Dear Voter, We Will Always Win. Sincerely, Military Industrial Complex

As difficult as it is to find any important stories not related to the health care decision at the moment, one actually appeared from Reuters late Friday.  It seems that despite ending one war and drawing down from another, the defense department cannot endure any budgetary cuts at the moment.  I recently commented on the marketing of defense/war in the interests of maintaining such a large budget so I read the article looking for a legitimate reason not to enact any cuts, particularly since the person asking for the block was Defense Secretary Leon Panetta.  Surely a member of the allegedly hard-lined liberal Obama administration would have a sensible reason not to cut military spending at a time when it should reasonably be cut.

And he did have a reason.  Saving his own job.  From the article and worth quoting at length:

Industry leaders (defense contractors) who met with Panetta this week warned that the Pentagon could face billions of dollars in contract termination fees and other costs when the new cuts go into force next year. Panetta said the industry executives shared many of the Pentagons fears about the cuts.

“They’re very concerned about the impact that it will have on their companies and on their employees,” Panetta told the news conference.

He noted that company executives faced legal requirements to notify their employees about possible terminations, letters that would have to go out just days before the November elections. (Emphasis mine)

In other words, the defense contractors have the officials in the Defense Department (regardless of political party I would add) by their family jewels and they are, in a not-so-veiled way, threatening to cause a firestorm days before an election if they do not get their way.  No doubt part of this situation is the timing of it all but it is hard to believe no one, particularly contractor lobbyists, saw it playing out in this fashion.

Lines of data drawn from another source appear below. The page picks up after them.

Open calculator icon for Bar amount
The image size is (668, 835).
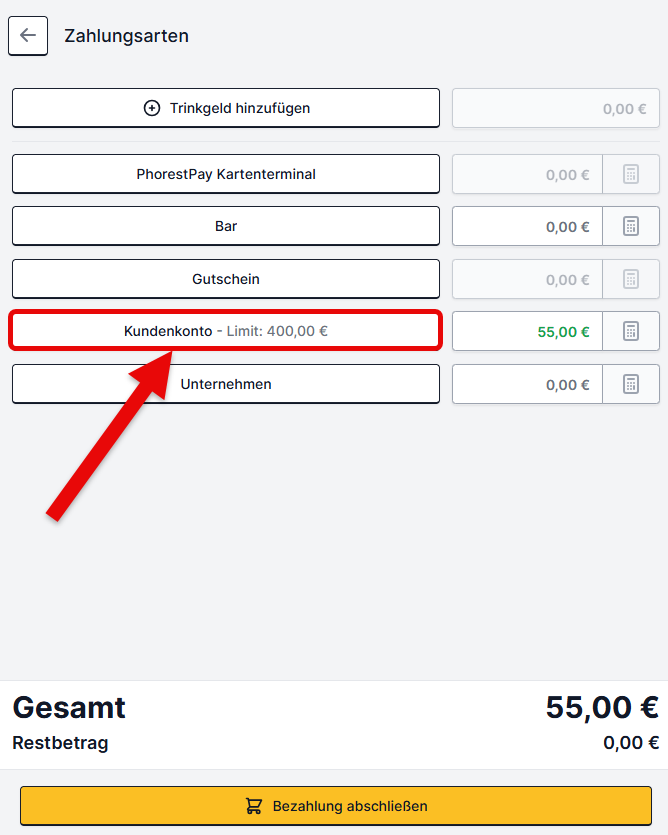[631, 226]
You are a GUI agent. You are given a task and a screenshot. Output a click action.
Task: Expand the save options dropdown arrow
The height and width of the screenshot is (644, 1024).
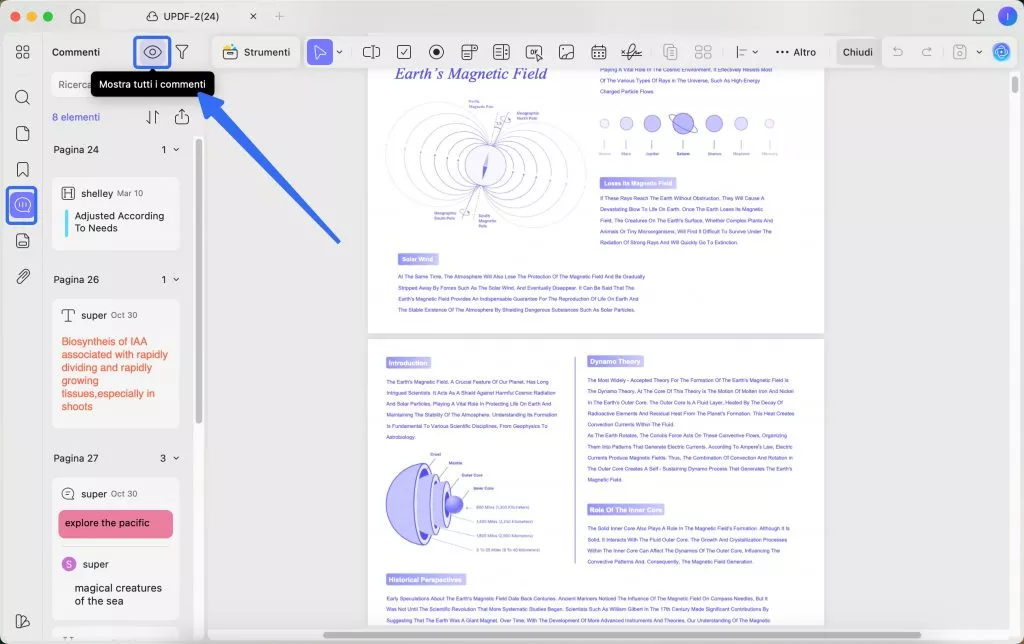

Let’s be clear.  Jobs and livelihoods are no doubt on the line here and that should be recognized.  However, some other aspects should also be noted.  Defense is a business in many aspects (certainly the private contracting element) and, in the case of the United States, it is an extremely big business.  And just like any other business, when sales go down/wars come to an end, cuts should be expected and actions will be taken accordingly.  This is obviously a very easy concept to understand for many considering the recent years of financial crisis and economic gloom in the U.S.  Peace should be seen as a time of recession for the defense department and anyone collecting a paycheck because of its existence.  It may hurt many defense contractors and those involved but it is part of life and, in many ways, the writing should have been on the wall for some time.

Yet it wasn’t and clearly the contractors have no intention of settling for such cuts.  And if this means essentially threatening the current administration’s chances at reelection in November, so be it.  But either way, regardless of what party is elected and how things may play out in this situation the people with the money will get their way and will have a big role in who wins this election.

Rule by the wealthy people in and around the military industrial complex.  Just like “democracy” should be.  (Warning: not to be confused with actual democracy.)